The Texas long-nosed snake is a tricolor subspecies. Its color pattern consists of a cream-colored or white body, overlaid with black blotches, with red between the black. This color pattern gives it an appearance vaguely similar to that of a venomous coral snake, Micrurus tener or Micruroides euryxanthus. It has an elongated snout, to which its common name refers. It may grow to approximately 30 inches (76 cm) in total length (including tail); record 41 inches (104 cm). In some western localities the red coloration can be greatly reduced, giving it a black and white banded appearance, and in other localities the red appears more orange or even pink in color. Rhinocheilus lecontei differs from all other harmless snakes in the United States by having undivided subcaudal plates.

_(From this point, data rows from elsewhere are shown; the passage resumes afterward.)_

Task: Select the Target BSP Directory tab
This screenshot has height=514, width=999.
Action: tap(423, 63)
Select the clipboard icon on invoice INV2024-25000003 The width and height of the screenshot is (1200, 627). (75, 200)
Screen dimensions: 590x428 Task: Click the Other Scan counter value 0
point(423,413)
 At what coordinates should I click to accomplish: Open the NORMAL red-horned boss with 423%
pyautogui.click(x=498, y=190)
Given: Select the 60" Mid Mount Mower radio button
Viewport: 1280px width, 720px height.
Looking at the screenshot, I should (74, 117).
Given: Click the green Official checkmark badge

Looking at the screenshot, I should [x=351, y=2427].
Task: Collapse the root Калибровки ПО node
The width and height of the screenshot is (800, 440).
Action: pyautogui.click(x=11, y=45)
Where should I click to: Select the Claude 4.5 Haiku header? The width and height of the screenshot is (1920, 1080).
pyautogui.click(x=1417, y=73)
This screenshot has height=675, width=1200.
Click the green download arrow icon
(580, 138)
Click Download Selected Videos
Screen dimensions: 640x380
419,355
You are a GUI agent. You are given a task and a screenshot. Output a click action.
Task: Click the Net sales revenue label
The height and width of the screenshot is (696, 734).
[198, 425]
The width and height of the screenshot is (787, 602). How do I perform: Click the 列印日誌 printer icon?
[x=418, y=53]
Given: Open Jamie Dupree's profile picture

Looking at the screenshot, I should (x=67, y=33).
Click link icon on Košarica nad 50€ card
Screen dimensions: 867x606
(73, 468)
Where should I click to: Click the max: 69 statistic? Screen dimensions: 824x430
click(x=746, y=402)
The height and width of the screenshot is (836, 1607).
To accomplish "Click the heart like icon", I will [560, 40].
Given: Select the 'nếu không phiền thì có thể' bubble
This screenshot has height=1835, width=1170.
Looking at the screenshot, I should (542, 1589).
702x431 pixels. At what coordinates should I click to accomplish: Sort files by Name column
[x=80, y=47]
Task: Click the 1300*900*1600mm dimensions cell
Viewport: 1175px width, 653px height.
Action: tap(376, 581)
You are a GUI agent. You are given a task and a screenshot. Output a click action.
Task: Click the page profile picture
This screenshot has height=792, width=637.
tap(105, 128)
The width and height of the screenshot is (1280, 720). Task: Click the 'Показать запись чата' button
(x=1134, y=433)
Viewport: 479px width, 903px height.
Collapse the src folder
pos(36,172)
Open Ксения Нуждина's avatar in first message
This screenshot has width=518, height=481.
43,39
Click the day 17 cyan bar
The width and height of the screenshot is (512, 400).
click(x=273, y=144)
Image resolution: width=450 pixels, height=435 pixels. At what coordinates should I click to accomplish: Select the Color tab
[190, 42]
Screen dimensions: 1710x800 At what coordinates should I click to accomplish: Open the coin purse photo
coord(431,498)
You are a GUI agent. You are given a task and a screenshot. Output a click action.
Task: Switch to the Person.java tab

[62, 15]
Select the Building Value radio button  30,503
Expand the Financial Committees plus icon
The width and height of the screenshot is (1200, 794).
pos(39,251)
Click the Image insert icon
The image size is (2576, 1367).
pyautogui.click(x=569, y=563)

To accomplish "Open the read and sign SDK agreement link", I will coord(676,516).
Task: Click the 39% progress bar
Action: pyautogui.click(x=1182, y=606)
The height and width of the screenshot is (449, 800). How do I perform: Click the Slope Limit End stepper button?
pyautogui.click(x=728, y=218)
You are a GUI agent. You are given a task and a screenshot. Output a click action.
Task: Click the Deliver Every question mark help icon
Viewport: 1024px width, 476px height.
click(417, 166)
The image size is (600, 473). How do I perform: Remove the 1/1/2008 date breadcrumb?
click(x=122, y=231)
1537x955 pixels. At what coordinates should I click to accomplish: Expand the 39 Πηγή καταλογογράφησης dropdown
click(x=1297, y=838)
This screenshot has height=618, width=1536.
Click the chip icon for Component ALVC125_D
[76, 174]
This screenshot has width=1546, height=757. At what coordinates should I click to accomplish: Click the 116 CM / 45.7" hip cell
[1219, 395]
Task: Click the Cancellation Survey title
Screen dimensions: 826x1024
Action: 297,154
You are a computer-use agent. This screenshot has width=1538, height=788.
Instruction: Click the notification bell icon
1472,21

Unlike other subspecies of R. lecontei, this subspecies, R. l. tessellatus, has a sharp snout with a distinct upward tilt, and the rostral scale is raised above the level of the adjacent scales.

==Behavior==
The Texas long-nosed snake is a shy, nocturnal burrowing subspecies.

==Diet==
R. l. tessellatus feeds on lizards and amphibians, sometimes smaller snakes and, infrequently, rodents.

==Reproduction==
Rhinocheilus lecontei tessellatus is oviparous, laying clutches of 4-9 eggs in the early summer, which hatch out in the late summer, or early fall.

==Defense==
The Texas long-nosed snake is not likely to bite; its primary defense is to release a foul smelling musk, or blood from the cloaca as a defense mechanism if harassed.

==Conservation status==
This subspecies, R. l. tessellatus, holds no federal conservation status and no status through most of its range, but it is considered to be vulnerable in Kansas and Oklahoma, and critically endangered in Colorado. Primary threats are from habitat destruction.